Le Président du CETIAT, Frédéric Bruyère a fait remarquer qu’il ne sera pas facile de mettre en place des solutions du futur individuellement, donc il faudra se regrouper et mettre en commun la compétence de chacun pour le développement de la filière. C’est dans ces conditions que les industriels et les installateurs français pourront faire face à la concurrence européenne, affirme-t-il. C’est dans cet esprit que l’INPAC (Institut National de la PAC) a vu le jour. Il regroupe les industriels comme CETIAY, EDF, COSTIC, CEA, Mines Paris Tech, CSTB et GDF Suez dans le premier centre de recherche français consacré à la PAC. Une initiative bien saluée par Philippe Pelletier.

Pour une simplification de la réglementation

Le Président d’UNICLIMA, Pierre-Louis François a profité de cette rencontre pour s’adresser aux représentants de l’administration française qui étaient sur le lieu. Il reconnaît que le PTZ et les crédits d’impôt dont la PAC bénéficie présentent des défauts, mais il souhaite à ce que les pouvoirs publics n’y touchent plus. Il a ajouté que la filière ne peut pas se développer si ses conditions évoluent constamment à court terme. Il faut dire que la baisse du marché de la PAC est plus importante en France que dans les autres pays européens bien que le prix de l’électricité soit moins cher. Pour expliquer cette baisse, les industriels pointent du doigt les réglementations et les assistances publiques qui changent en permanence, ce qui ne fait qu’aggraver la crise économique au final. Ainsi, ils estiment que l’annulation du crédit d’impôt sur la PAC air/air en 2009 a entrainé une certaine méfiance chez les consommateurs par rapport à la technologie globale de la PAC. En résumé donc, les industriels souhaitent que les réglementations soient plus claires et plus stables pour le bien du marché.

Prenant note de cet appel, le Président du Plan Bâtiment Grenelle a répondu qu’il comprend bien l’importance d’un environnement stable pour avancer, surtout en ce qui concerne les règlementations.
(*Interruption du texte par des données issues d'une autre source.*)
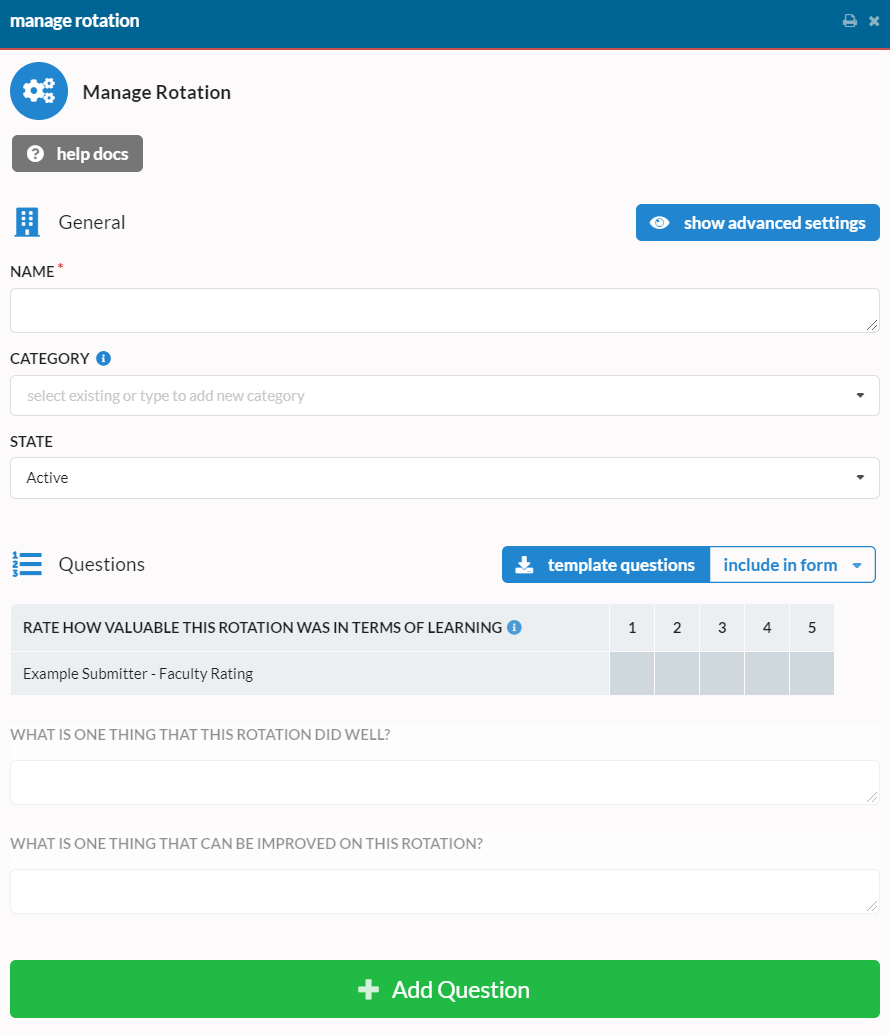This screenshot has height=1035, width=890.
Task: Click the eye icon on show advanced settings
Action: 659,222
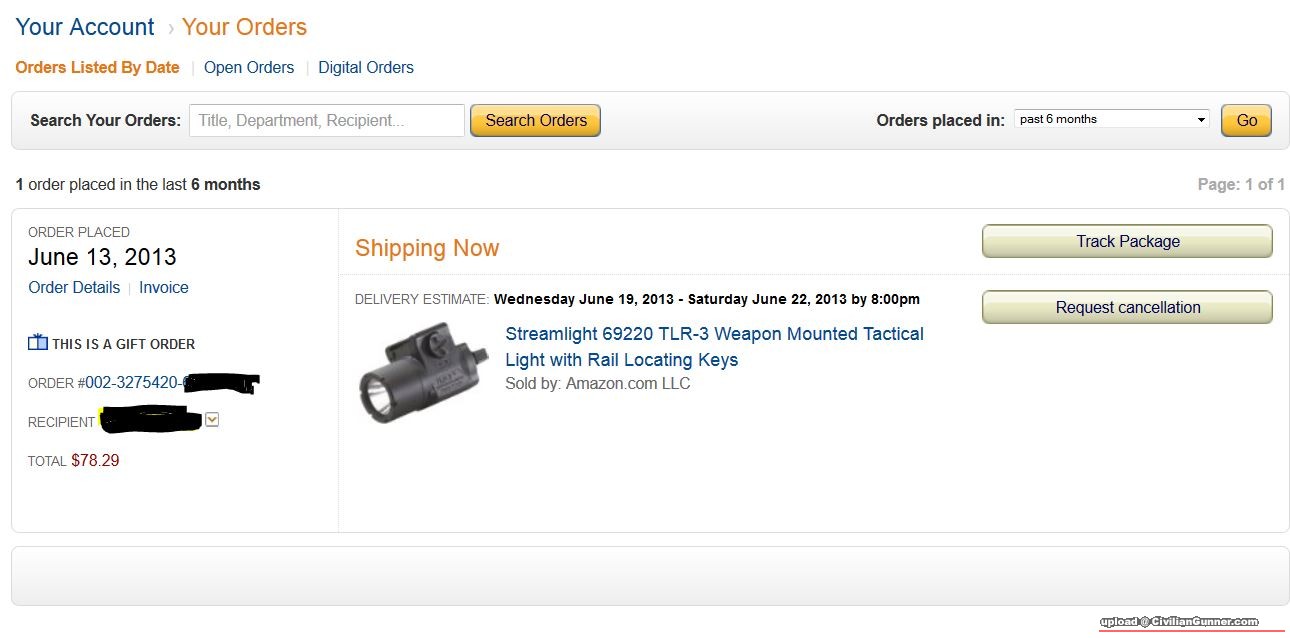
Task: Expand the recipient details arrow
Action: (x=212, y=421)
Il assure que cet appel sera relayé dans le dialogue qu’ils ont avec la DHUP et la DGEC sur le maintien du couple éco prêt à taux et crédit d’impôt dans le cadre de la loi de finances 2012. Philippe Pelletier a rassuré les acteurs de la filière en disant qu’ils devront pouvoir bénéficier de plus de stabilité et qu’ils seront informés le plus tôt possible de la préparation de la RT 2020 pour qu’ils puissent construire leurs modèles de développement.